Our approach also depends on how critical the software is. At Gilt we talk a lot about "Voluntary Adoption," which actively encourages our developers to adopt the best tools for the job. In practice this means that individual teams have a lot of leeway in terms of leveraging whatever open source libraries they want, and when this goes well, it helps to keep things simple--and also helps us move faster. Usually the benefits of these libraries are clear; we tend to leave it up to individual teams to do the right level of analysis around the tradeoffs and costs of a particular solution. It is a struggle to avoid too much fragmentation across the organization, and we actively work to understand when teams have needed to use fairly exotic libraries, and incorporate them into the core platform in a way that tries to minimize upgrade pain and "dependency hell."

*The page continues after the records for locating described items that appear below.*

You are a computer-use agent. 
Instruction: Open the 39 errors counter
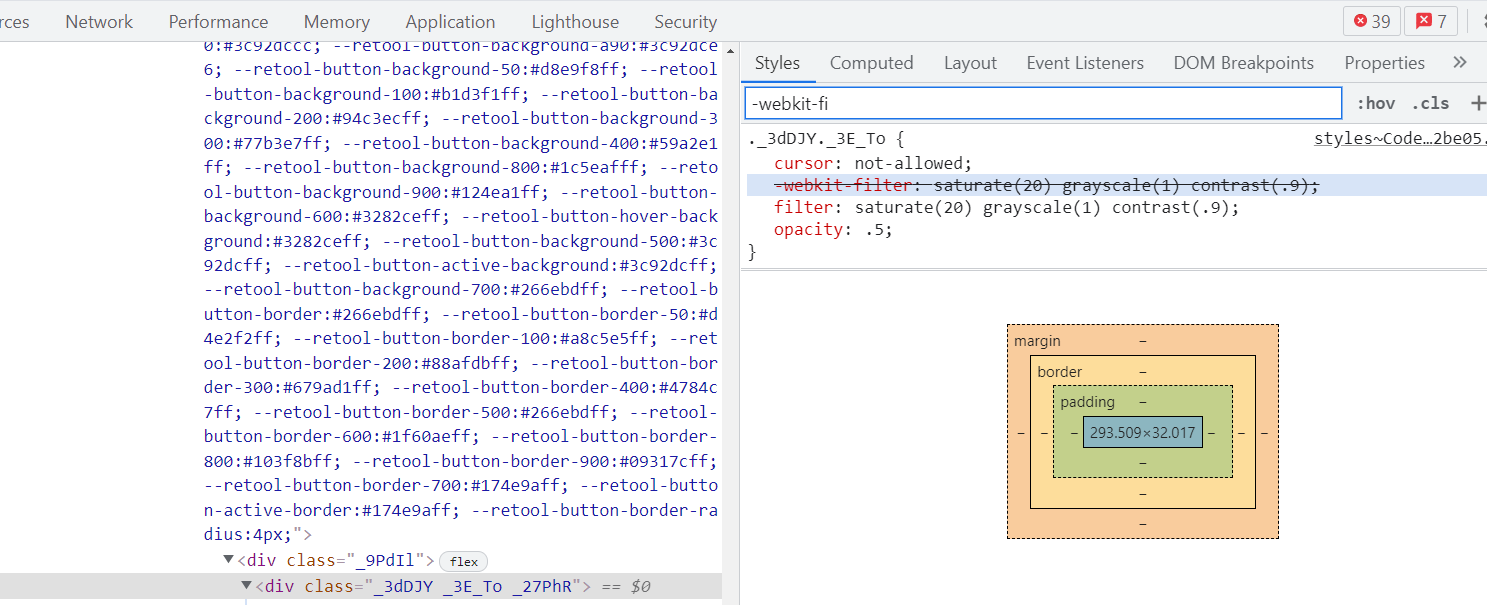(x=1371, y=21)
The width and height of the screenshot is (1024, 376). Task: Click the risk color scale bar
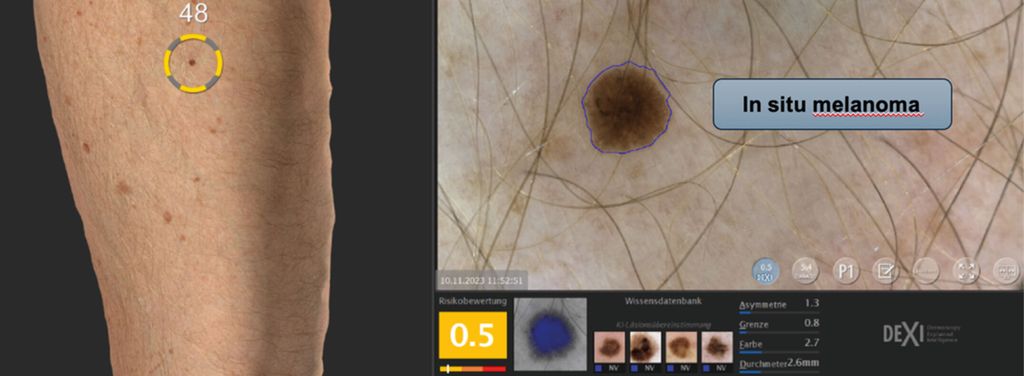click(x=473, y=369)
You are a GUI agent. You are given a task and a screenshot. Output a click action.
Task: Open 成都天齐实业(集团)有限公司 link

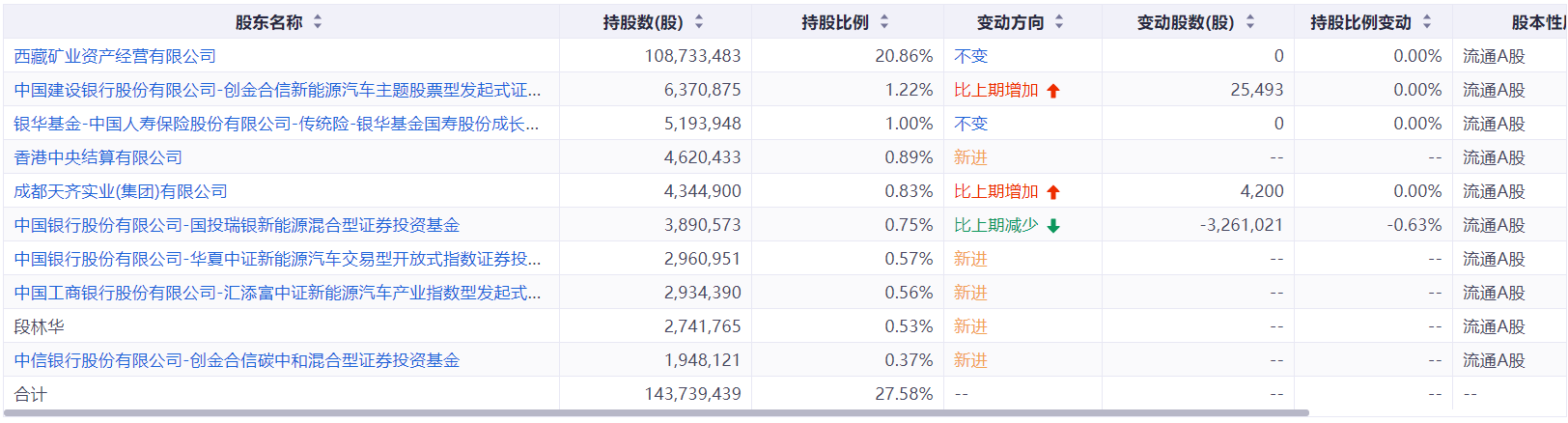point(121,191)
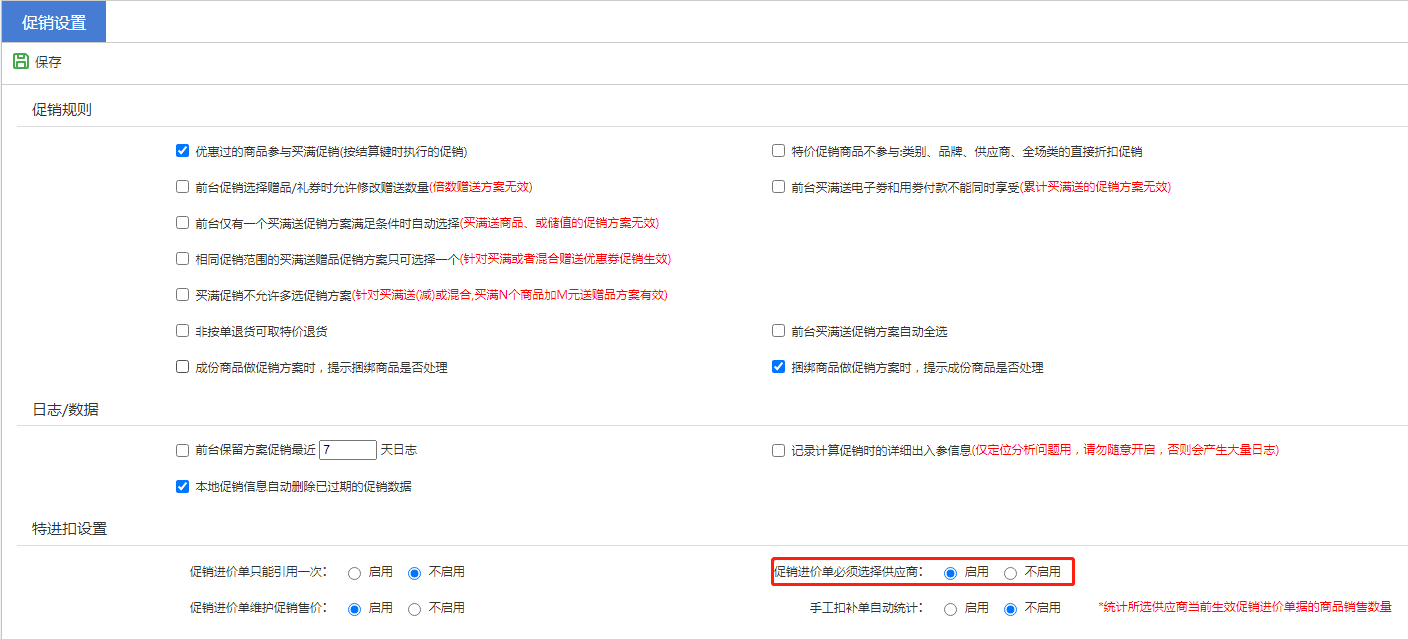The width and height of the screenshot is (1408, 639).
Task: Uncheck 捆绑商品做促销方案时 prompt checkbox
Action: coord(778,367)
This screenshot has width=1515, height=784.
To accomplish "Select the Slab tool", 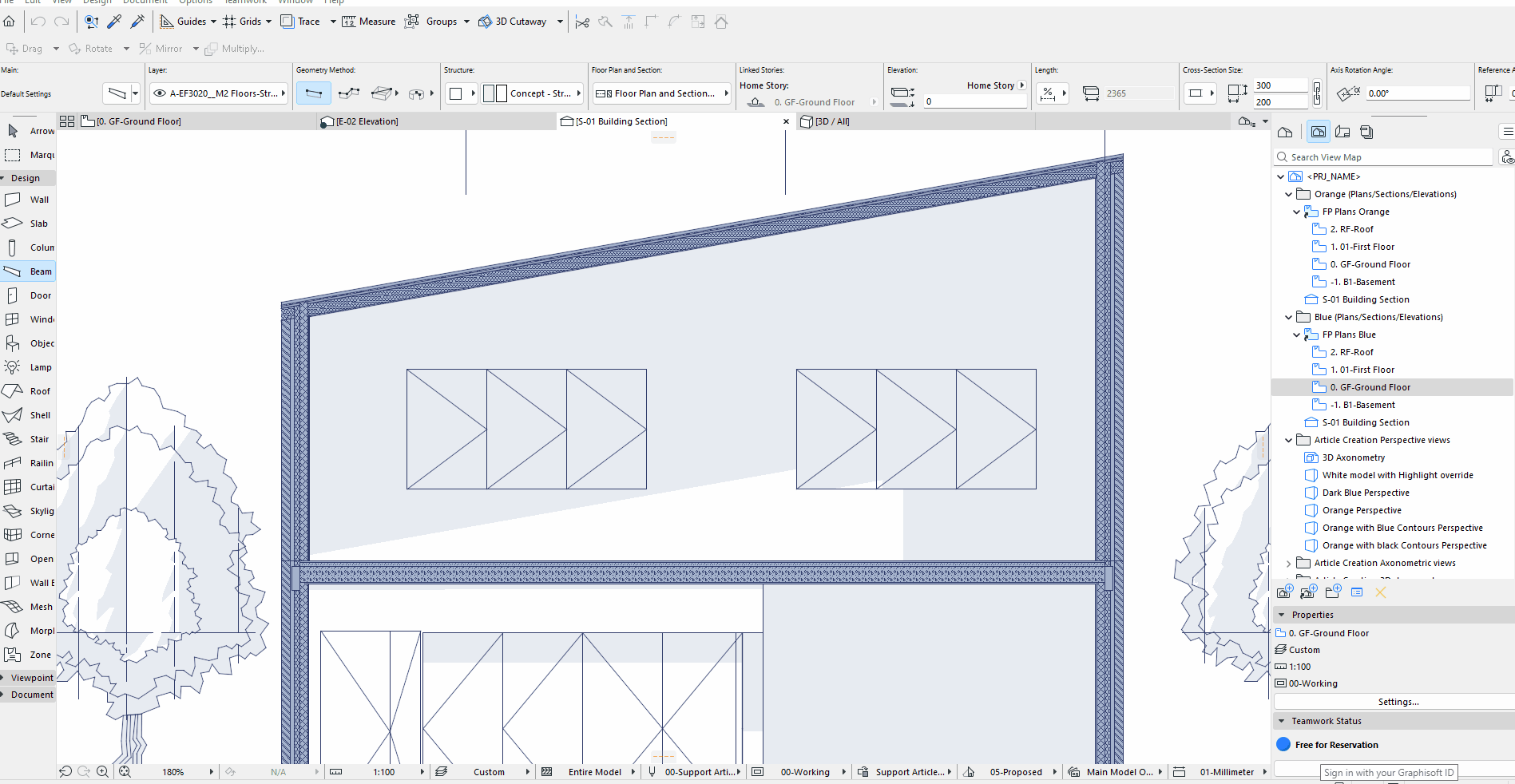I will pos(28,224).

For more critical shared components and systems we tend to use a combination of consensus, peer review, and stress testing to make decisions. Sometimes we look at a system and it's so obviously superior to the other options that consensus is easy and we move quickly to adopt. ZooKeeper is an example of this. In other cases when the choice is less clear, we tend to just spin up the various alternatives and run them until they break, and try to understand why they failed, if they failed. For example, when evaluating messaging systems, we found that pumping a billion messages as fast as possible through several contenders was a pretty good way to eliminate poor choices via a "last man standing" criterion.
For now our approach is fairly lightweight and agile, and we hope to keep it that way. Microservices and a unique approach to deployment make it straightforward for us to try things out in production to see how they work, without much risk. Ultimately how a system works in production is the most important criterion, and not one you can divine through documents and meetings. We try stuff and use what works.
Q OSS relies heavily on community contributions. How does Gilt give back to the OSS community?
On the Java and Scala side, we've not contributed as much or as quickly as we'd like, due to some specifics of how our build works that makes it hard to build some of our most core software outside Gilt's infrastructure. We are actively working on improving this, and we have a backlog of Java and Scala software we look forward to open sourcing in the next half year or so.
We've also funded specific features in PostgreSQL, for example, and we regularly sponsor conferences around open source topics--primarily Scala in the recent past. We also are large supporters of the technology groups where we have our main engineering centers (New York and Dublin)–opening up our offices to host local meetups, gatherings of technology groups, and even free all-day free courses.
We also include open source in our hiring process, in that we tend to prefer developers who are or have been involved in open source. In general we see it as a great sign that a developer is used to code that gets read, and also has priorities aligned with how we try to develop at Gilt.
Eric, I'd like to thank you for taking the time to talk with us about Gilt. We appreciate the transparency and comfort you having in sharing many of the architectural underpinnings of such a highly-trafficked property. The complexity and diversity of the technologies you use shows that scaling a site requires more than just choosing a stack and running with it. It also demonstrates that it's important to objectively look at all of the options available and choose (sometimes adapt) to other products that can help your business be successful.